Sex, Gender, and Restrooms

It gives me no pleasure to take issue with Ann Althouse, who is one of the most intelligent voices in the blogosphere. But I've got to say something in response to her post (and its follow-up) on the issue of public restrooms.

The issue is: What changes in public accommodations should be made to protect transgendered people from violence and harrassment in public lavatories? Ann's answer, so far as I can tell, is: none.

The original post starts off reasonably enough. "I understand the problem transgendered persons sometimes have in finding an acceptable public bathroom," she begins, "but I consider the solution of abolishing separate mens' and womens' restrooms quite intolerable." And so do I, and I think most people feel the same way. Women have every right to be concerned about "safety and privacy issues" in a public, multi-user restroom. And I'll even add that some women may not be comfortable sharing a restroom with a transgendered person.

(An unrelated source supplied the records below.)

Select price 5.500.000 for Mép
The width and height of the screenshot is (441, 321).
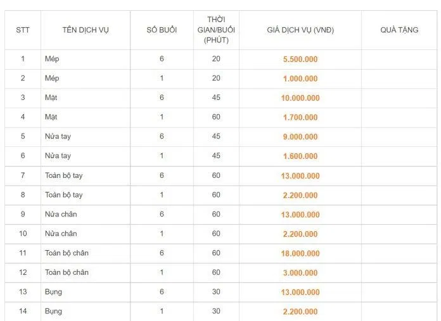coord(300,60)
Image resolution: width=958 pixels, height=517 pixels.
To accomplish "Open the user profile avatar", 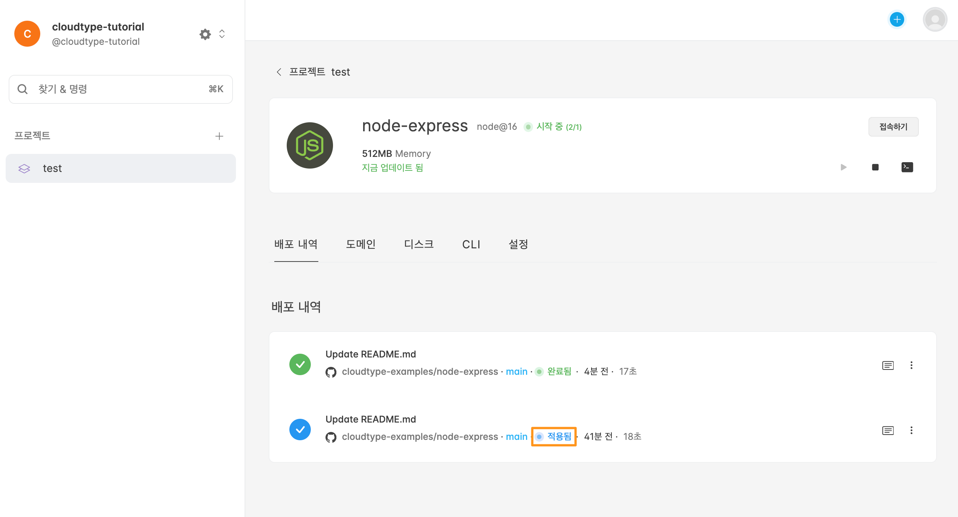I will click(x=935, y=20).
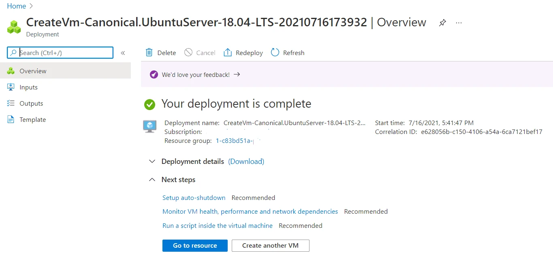Image resolution: width=553 pixels, height=259 pixels.
Task: Pin the deployment using the pin icon
Action: click(x=442, y=23)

This concern deserves to be taken into account.

What's the solution? "I have no problem with the sort of bathrooms that accommodate only one person at a time being made available to anyone," she says, but then reverses herself: "Well, now that you mention it, maybe I should take back my statement that I have "no problem" with the single-user unisex bathroom. The truth is I do. ... The simple reason is that a bathroom used by men is dirtier." So the single-seater is out. Not for reasons of safety or of privacy, but because "a bathroom used by men is dirtier." A reader who's cleaned public restrooms writes in to dispute this finding. And from there on, the post digresses into the details of bathroom dirt, the original issue long forgotten. Althouse concludes with the revelation: "Oh, my friends: there is a divide between men and women!"

Well, no kidding. Ann Althouse defiantly refuses to use the word "gender" - no silly political correctness for her. You know, if Ann woke up tomorrow morning with a beard and a bass voice, and people expected her to start using the men's room, I'm betting the word "gender" would enter her vocabulary pretty quick.

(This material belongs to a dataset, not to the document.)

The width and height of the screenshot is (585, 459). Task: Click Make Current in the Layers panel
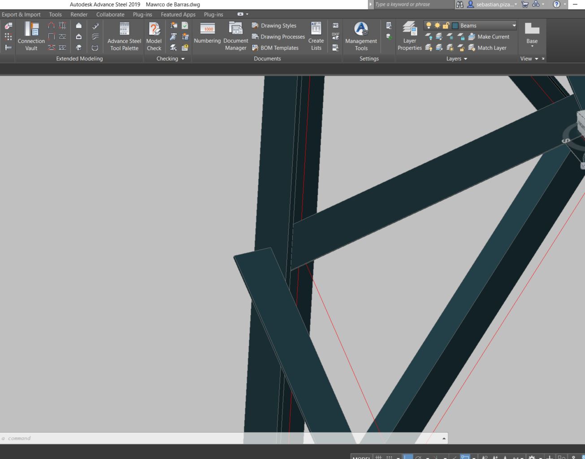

So, no all-gender single-seaters either. How about separate private stalls designated for men and women? I've seen those. Perhaps that would be to Ann's liking? Oh no, that won't do either: it's the one and only point on which she can agree with Ian Ayres, in her follow-up post: "Like Ayres, however, I do think there isn't so much point to limiting single-user bathrooms to one sex or the other."

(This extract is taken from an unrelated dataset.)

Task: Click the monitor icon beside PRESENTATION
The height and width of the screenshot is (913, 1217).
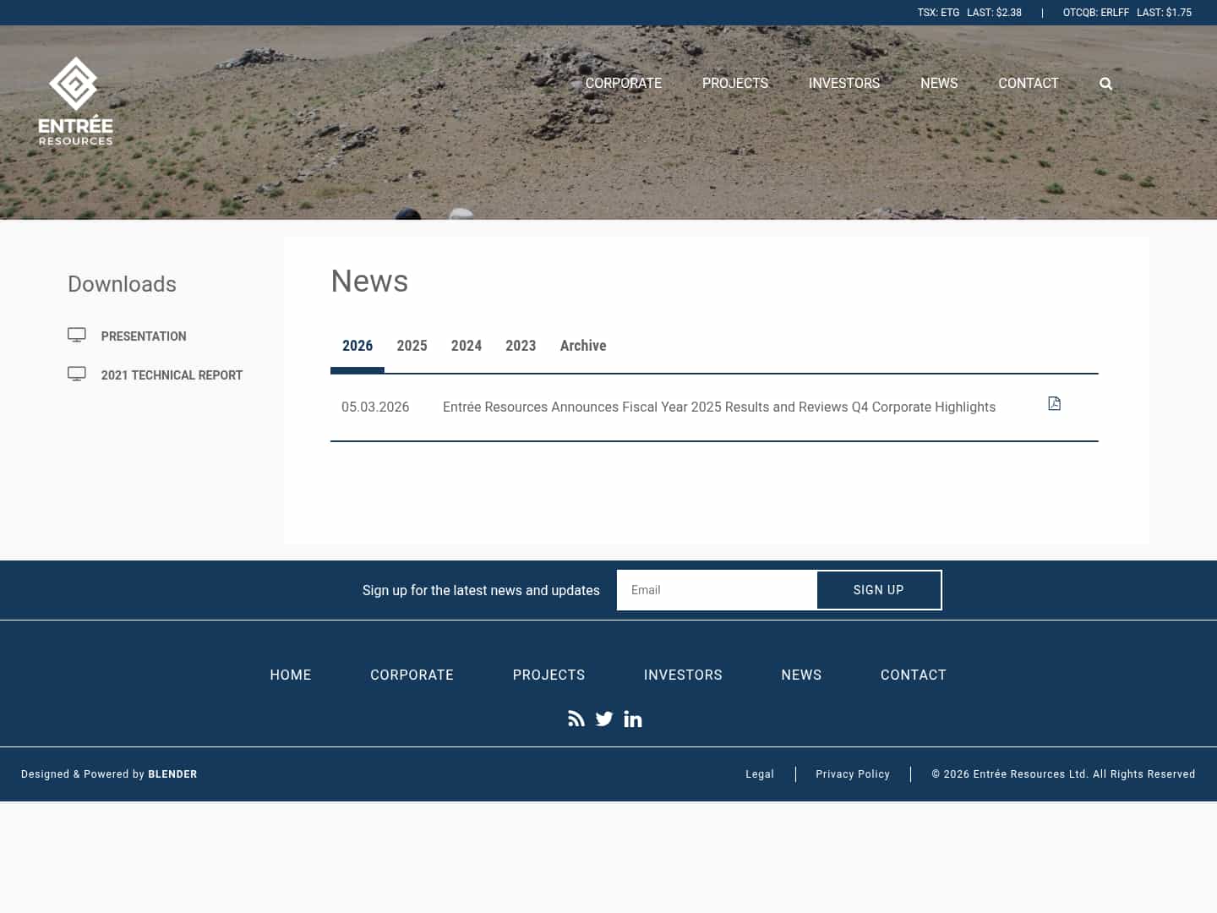Action: click(77, 334)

It seems there is no solution that will satisfy Ann Althouse - nor does she appear particularly eager to find one, as neither of her posts on the subject expresses any real concern for the safety of transgendered people who need to go.

I wrote of my early experience with public (school) restrooms in this post, one of my first at Dreams Into Lightning. I've also written about the confusion about gender and sexuality to which both feminists and social conservatives have contributed. I've blogged on transsexuals in the Middle East here and here. Right now I will simply say this: Nobody wants men to stop being men or women to stop being women; nobody, at least, outside of a few fringe radicals. But there are a great many transsexual, transgendered, and differently-gendered persons out there who ask nothing of the world except the opportunity to live with some measure of safety and dignity.

In recent years, there have been enormous strides towards better understanding of transgendered and transsexual people, both in the general population and among the formerly hostile lesbian/feminist community. Flims like "The Crying Game" and "Boys Don't Cry" presented a nuanced and sympathetic (if tragic) picture of trans people. The popular lesbian magazines Curve and Girlfriends have reflected a progressive understanding of gender; and the popular Showtime series "The L Word" included a female cross-dresser named "Ivan" (and, for a few episodes, even a male lesbian) in its debut season.

Ann Althouse proudly proclaims herself "pro-gay rights". That's great! I look forward to learning what she plans to do to protect transgendered people like Riki Dennis.

UPDATE: Ann Althouse has a very good post on a restroom discrimination case (Hispanic Aids Forum v. Estate of Joseph Bruno) here: Is This Sex Discrimination?